Cloud-native applications are complex distributed spatiotemporal systems with highly dynamic behavior profiles. OpsCruise's AI engine 'Cruise Control' runs as a multi-stage analytics pipeline using tailored patented knowledge augmented machine learning (ML) techniques to address the problem of detecting and isolating problems to enable corrective actions.
OpsCruise automatically builds ML-based predictive models of all services or components of the application. These learned models are then used in predictive mode in real-time to detect early onset of performance problems without the need to set thresholds whether manually or from statistical outliers. Such preemptive problem detection enables Ops to take proactive actions, reducing MTTD and MTTR.
OpsCruise uses ML techniques tailored to the analytical needs in different stages of processing. To understand the context, curated knowledge relevant to the application, Kubernetes and infrastructure is incorporated in each stage. These techniques augment the known facts, e.g., application structure, or the meaning of container metrics and implications of Kubernetes configuration. Knowledge-augmented ML creates more transparent white or gray box models that allows Ops to execute granular corrective actions not possible with black box models.
OpsCruise provides automated causal reasoning that builds on insights from its behavior models, application topology and dependencies, and an extensible knowledge base of fault isolation diagnostics. The root cause analysis (RCA) process includes both local microservice analysis as well as a global dependency analysis to isolate the problem source reducing significant manual war room efforts.
Cruise Control is executed in a real-time multi-stage pipeline . . . from the ingestion of different metrics and application related data to fault isolation enabling corrective actions.
Hover over the pipeline for details
Data from metrics, flows, logs, events, and configuration are collected from open source monitoring frameworks and used to build the Application Graph (App Graph) that represents the application structure and topology. Predefined mapping rules allow the App Graph to be built automatically without user input.
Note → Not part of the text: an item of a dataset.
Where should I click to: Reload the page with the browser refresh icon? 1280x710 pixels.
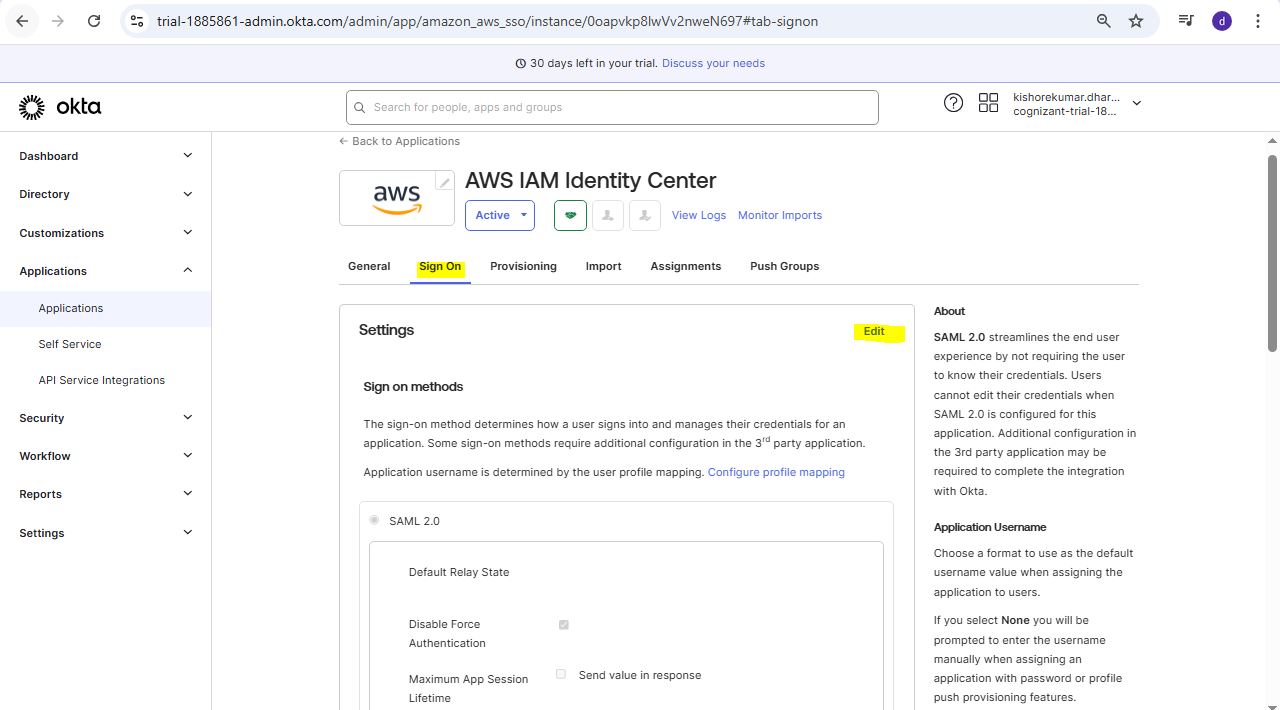point(94,21)
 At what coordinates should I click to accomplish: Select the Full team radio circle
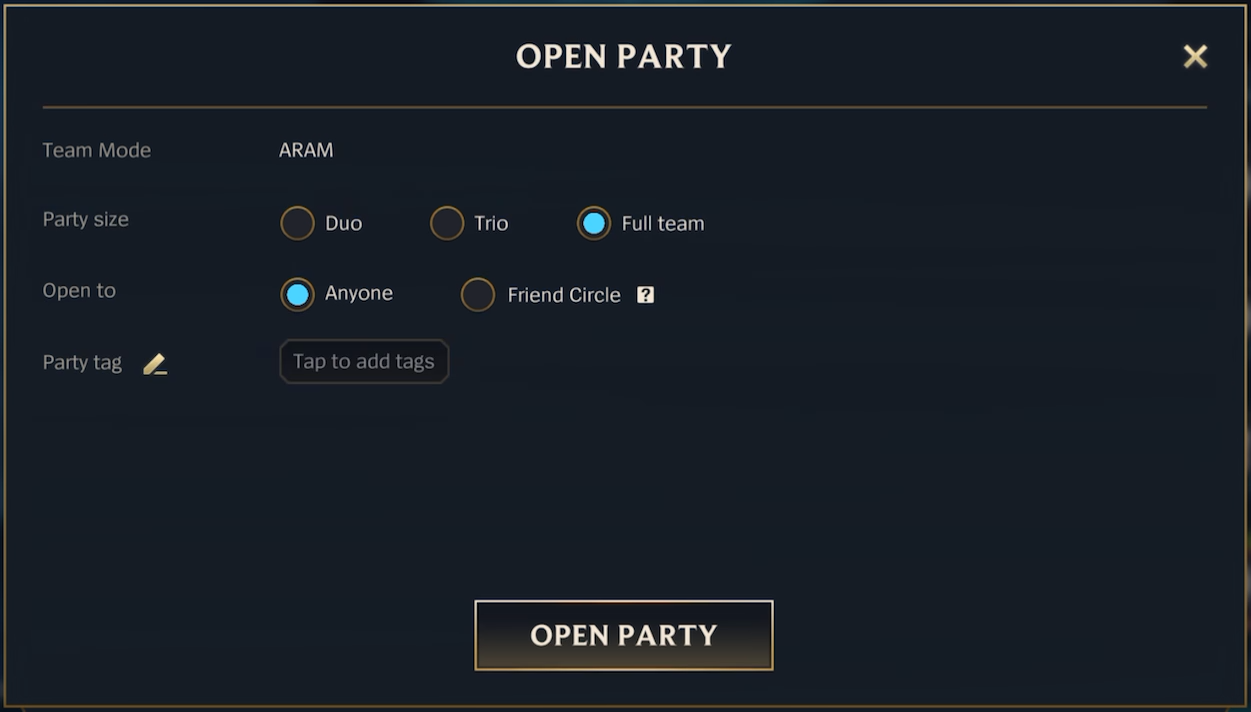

As traffic flows are detected, all telemetry data are mapped onto the App Graph to provide real-time views of all interactions between services and performance using operational flow tracing. Dynamic changes in the applications are automatically rendered in the visualization.
Monitored data collected over a 24 to 48 hour period is used to model the workload of each application microservice at scale. This ML-based model that has a predefined template for Kubernetes containers and any mcroservice is built without Ops involvement. It is then used predictively at runtime to detect the onset of performance problems across the application without the need for Ops to set or tune thresholds or rely on statistical outliers. Simple binary feedback is captured if provided by Ops to incrementally improve the model and anomaly detection.
Insights extracted from the model and Application Graph structure, and leading indicators that explain the problem within the service. A sophisticated ML interpretation algorithm then extracts the leading causes for the local microservice problem. The information from the local analyses, in the case of multiple simultaneous anomalies, and the application structure is used for global causal analysis.
To isolate and understand the source and nature of the problem, an extensible knowledge base that codifies fault diagnostics processes specific to microservice applications is used. Different problems that arise in the infrastructure or Kubernetes or application are analyzed using current state information, the results of the predictive models and anomaly analysis, as well as application configuration. The automated process eliminates Ops collecting different related data, and the manual steps used today to pinpoint the cause.
The causal analysis contains granular detail that provides sufficient information for Ops to execute remedial corrective action. The corrective action for problem remediation is done by Ops using an “uber” operator or via scripted step per the organization’s internal process. Changes in application estate are then detected in Stage 1 and pipeline execution is restarted. This closed-loop control enables autonomous operations.
This stage is the actual execution of the recommended action for remediation. OpsCruise acts as an uber Kubernetes Operator in some cases and action script executor in others.